Obviousness under 35 U.S.C. § 103 is a question of law based on underlying questions of fact. Watson and Sandoz accept the legal framework under which they had to establish that, as of February 2008, a person of ordinary skill in the art would have had a reasonable expectation that the processes claimed would succeed in their (claimed) aims, a factual issue. On appeal, Watson and Sandoz make no argument as to obviousness independent of their challenge to the district court’s finding of no such expectation. We reject the contention that the district court adopted an incorrect legal standard on the issue, and we are unpersuaded that the district court was clearly erroneous in determining that Watson and Sandoz failed to prove the required reasonable expectation. . . . Although the evidence might well have supported the opposite finding, we cannot conclude that the district court clearly erred in its finding that Watson and Sandoz did not carry their burden of showing that a person of ordinary skill in the art in February 2008 would have had a reasonable expectation that dronedarone would succeed in reducing cardiovascular hospitalization in the ATHENA patient population. . . .

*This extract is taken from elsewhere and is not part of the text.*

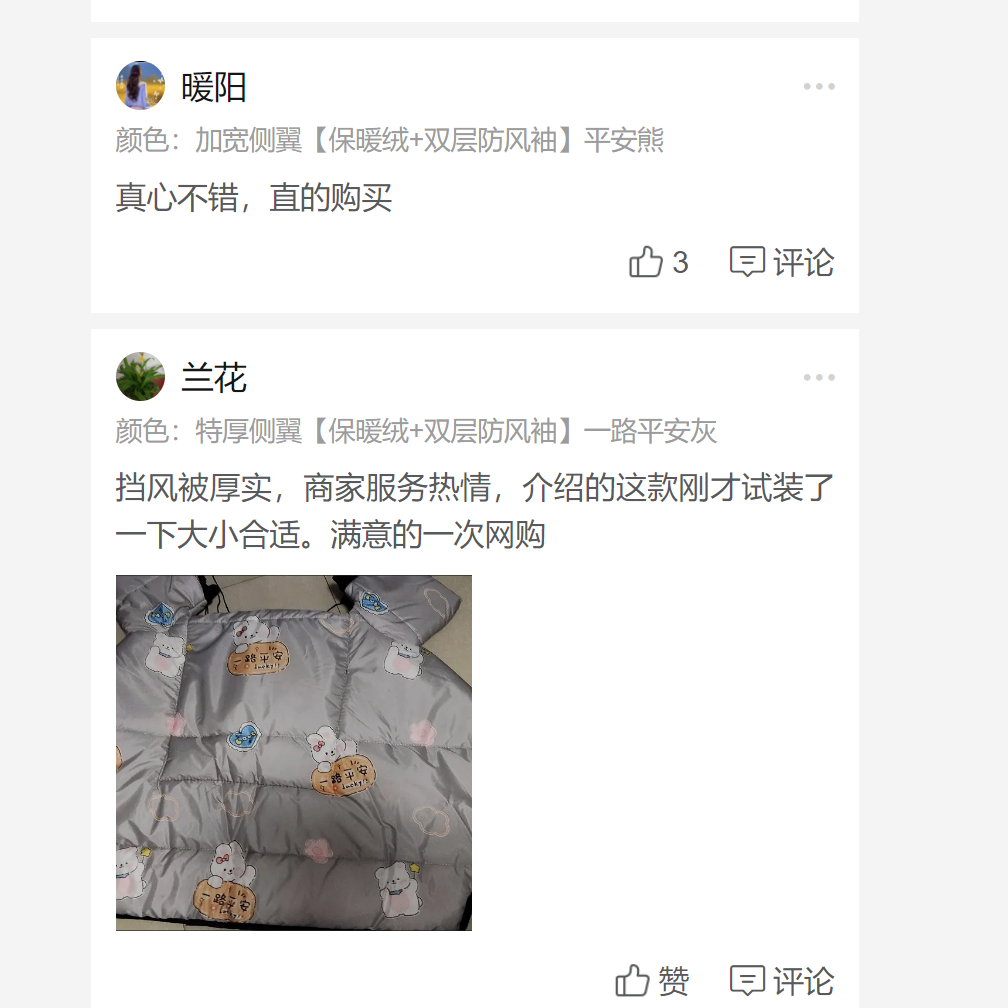1008x1008 pixels.
Task: Click 评论 label under 兰花's review
Action: (x=804, y=981)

In seeking to reverse the finding of infringement of the ’800 patent, Watson and Sandoz raise just one issue. They argue that the district court erred by failing to limit the claims of the ’800 patent to exclude polysorbate surfactants. They point to the fact that, while prosecuting the parent application, which issued as U.S. Patent No.7,323,493, Sanofi amended the sole independent claims (hence all claims) so as expressly to exclude pharmaceutical compositions with a “polysorbate surfactant” from the claims of the ’493 patent. Based on that amendment, Watson and Sandoz contend that Sanofi made a “prosecution disclaimer” that also limits the scope of the claims of the ’800 patent, despite the absence of any limiting language in the ’800 patent’s claims. We review the district court’s rejection of this prosecution-disclaimer argument de novo. We agree with the district court.

A prosecution disclaimer occurs “when a patentee, either through argument or amendment, surrenders claim scope during the course of prosecution.” But “[w]hen the purported disclaimers are directed to specific claim terms that have been omitted or materially altered in subsequent applications (rather than to the invention itself), those disclaimers do not apply.” “In general, a prosecution disclaimer will only apply to a subsequent patent if that patent contains the same claim limitation as its predecessor.”

In this case, all that Sanofi did, in prosecuting the application that issued as the ’493 patent, was to write an express limitation into the claims: “provided that the pharmaceutical composition does not contain a polysorbate surfactant.” That language does not appear in the ’800 patent claims at issue. As the district court noted, Sanofi did not argue during prosecution that the unamended claim language of the ’493 patent, or the disclosed invention generally, excluded polysorbate surfactants. In these circumstances, the process in this case fit a familiar pattern: an applicant adopts an explicit claim-narrowing limitation to achieve immediate issuance of a patent containing the narrowed claims and postpones to the prosecution of a continuation application further arguments about claims that lack the narrowing limitation. Without more than exists here, that process does not imply a disclaimer as to claims, when later issued in the continuation, that lack the first patent’s express narrowing limitation. We therefore affirm the district court’s ruling that the scope of the claims of the ’800 patent should not be limited so as to exclude polysorbate surfactants.